Another application of Genome STRiP will be in studies to uncover genome variation underlying complex phenotypes. Genome STRiP can be used in such studies in two ways. First, Genome STRiP can uncover structural alleles that are present among individuals with a particular phenotype but rare in the general population and therefore absent from resources such as 1000 Genomes. The low-coverage 1000 Genomes data analyzed here presented a more stringent test than will be presented by most disease studies, many of which will use intermediate or higher levels of sequence coverage that support greater sensitivity for rare variants. Second, Genome STRiP can be used to accurately determine the allelic state or genotype of each variant in each genome analyzed, allowing variation to be accurately correlated with phenotypes. The 13,826 deletion polymorphisms for which Genome STRiP produced genotypes here exceeds 10-fold the number of CNVs genotyped in our earlier efforts to develop hybrid SNP/CNV arrays for genome-wide association studies 11.

For common deletion alleles, many relationships to human phenotypic variation can be identified immediately by analyzing genome-wide association data together with the LD relationships identified here. Such relationships could be identified via tagSNPs (Supplementary Table 3) or imputation 18-20. To assess the potential yield of such approaches, we identified 70 reported phenotype-SNP associations (involving 56 unique phenotype-CNV pairs) that appear to be in LD (r2 > 0.8) with one or more of these variants (Supplementary Table 4), extending earlier efforts 12,24,25 that have identified 14 such relationships at this r2 threshold to date.

We have described ideas that could form the basis for new kinds of analytical approaches as sequencing-based studies are extended to large populations. Together with methods for analyzing single-nucleotide variation and small indels 26, these approaches will help realize the scientific potential of sequence data that are generated at a population scale.

Methods

Sequence data requirements

Genome STRiP requires paired-end sequence data that is generated from at least 10 genomes, at high, low, or intermediate levels of sequence coverage.

Sequence data used

Structural variation discovery was performed using the low-coverage Illumina sequence data for 168 individuals from the 1000 Genomes Project, including six higher-coverage genomes down-sampled to ~4x coverage for one CEU and one YRI trio. Two genomes were excluded due to data quality issues. The average genome-wide sequence coverage from the mapped Illumina data ranged from 0.8x to nearly 7x across different genomes, with 16 genomes sequenced at 2x or less average coverage. The “span coverage” – the amount of sequence physically flanked by paired-end reads (a better measurement of power for structural-variation methods that utilize paired ends, as Genome STRiP does) – ranged from 0.8x to nearly 9x. Of the 168 genomes, 24 had no paired-end data, which reduced the effective size of our discovery population to 144 genomes. Sequence reads were aligned by the 1000 Genomes Project to the hg18 reference human genome using the MAQ alignment algorithm 27. We reprocessed the data with Picard MarkDuplicates to achieve uniform removal of potential molecular duplicates.

Coherence and clustering

Candidate deletions were first identified as genomic clusters of at least two read pairs that were each “aberrant” in the sense that the left and right read aligned to the genome with unlikely (excessive) spacing, based on the empirical insert size distribution for each read group (corresponding to one sequencing lane). Each insert size distribution was characterized by the median value and a variance estimate (robust standard deviation, RSD) calculated as the width of the middle 68.2% of the distribution. Median insert sizes ranged from 108 to 469 (median 163) with RSD values ranging from 3% to 34% (median 11%) of the median insert size. Read pairs were used for clustering if they had correct orientation, a MAQ mapping quality of at least 10 on both ends and if the nominal insert size (measured by mapping to the reference genome) exceeded the median expected insert size by at least ten RSD. This threshold was motivated by the extremely large size of the data sets analyzed.

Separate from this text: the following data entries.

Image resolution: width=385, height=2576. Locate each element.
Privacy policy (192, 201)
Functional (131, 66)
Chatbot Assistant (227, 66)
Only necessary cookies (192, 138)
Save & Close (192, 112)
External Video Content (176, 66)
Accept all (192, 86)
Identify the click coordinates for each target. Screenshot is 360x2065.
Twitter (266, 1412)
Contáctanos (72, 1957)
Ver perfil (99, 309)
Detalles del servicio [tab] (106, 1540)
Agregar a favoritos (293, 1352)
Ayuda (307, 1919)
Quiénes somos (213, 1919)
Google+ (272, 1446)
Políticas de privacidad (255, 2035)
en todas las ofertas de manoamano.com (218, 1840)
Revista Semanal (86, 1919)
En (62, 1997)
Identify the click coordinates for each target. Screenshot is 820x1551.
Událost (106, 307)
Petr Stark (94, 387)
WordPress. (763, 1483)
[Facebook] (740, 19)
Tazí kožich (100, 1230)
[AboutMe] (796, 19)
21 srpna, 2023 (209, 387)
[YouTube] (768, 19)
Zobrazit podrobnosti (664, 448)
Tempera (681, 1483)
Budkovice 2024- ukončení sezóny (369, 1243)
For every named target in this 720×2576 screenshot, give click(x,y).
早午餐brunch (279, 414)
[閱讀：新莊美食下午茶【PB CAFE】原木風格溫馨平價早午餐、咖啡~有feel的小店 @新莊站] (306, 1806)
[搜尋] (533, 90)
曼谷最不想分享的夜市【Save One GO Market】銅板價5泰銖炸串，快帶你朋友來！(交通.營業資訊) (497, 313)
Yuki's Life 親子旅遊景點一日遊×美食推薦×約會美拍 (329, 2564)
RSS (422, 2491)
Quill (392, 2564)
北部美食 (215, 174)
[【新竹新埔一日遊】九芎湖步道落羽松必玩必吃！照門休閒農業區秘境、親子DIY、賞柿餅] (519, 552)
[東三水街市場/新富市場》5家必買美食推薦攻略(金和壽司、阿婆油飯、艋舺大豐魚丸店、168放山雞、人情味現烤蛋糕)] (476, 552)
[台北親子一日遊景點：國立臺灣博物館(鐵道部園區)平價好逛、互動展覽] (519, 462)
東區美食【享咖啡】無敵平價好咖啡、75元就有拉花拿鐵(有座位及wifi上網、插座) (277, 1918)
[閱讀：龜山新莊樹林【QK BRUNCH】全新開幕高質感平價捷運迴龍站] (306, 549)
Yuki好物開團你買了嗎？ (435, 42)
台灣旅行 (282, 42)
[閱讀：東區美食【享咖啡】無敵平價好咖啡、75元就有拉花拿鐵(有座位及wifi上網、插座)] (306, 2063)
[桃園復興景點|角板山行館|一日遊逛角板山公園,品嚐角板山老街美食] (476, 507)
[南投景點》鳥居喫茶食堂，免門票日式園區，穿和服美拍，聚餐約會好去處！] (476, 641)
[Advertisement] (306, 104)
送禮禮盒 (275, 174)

Clusters of aberrant read-pairs were formed using a connected components algorithm. Two read-pairs were considered connected if it was possible for them to share a breakpoint location such that the fragment length implied by the shared breakpoint was within the lower ~99% (median + 2.33 RSD) of both insert size distributions. Note that these criteria involve an implicit estimate of pairwise coherence.

After read-pair clustering, coherence was evaluated at the cluster level by first determining the most likely deletion length (dopt) that would explain the spacing and location of the read pair alignments, based on their insert size distributions (Supplementary Note).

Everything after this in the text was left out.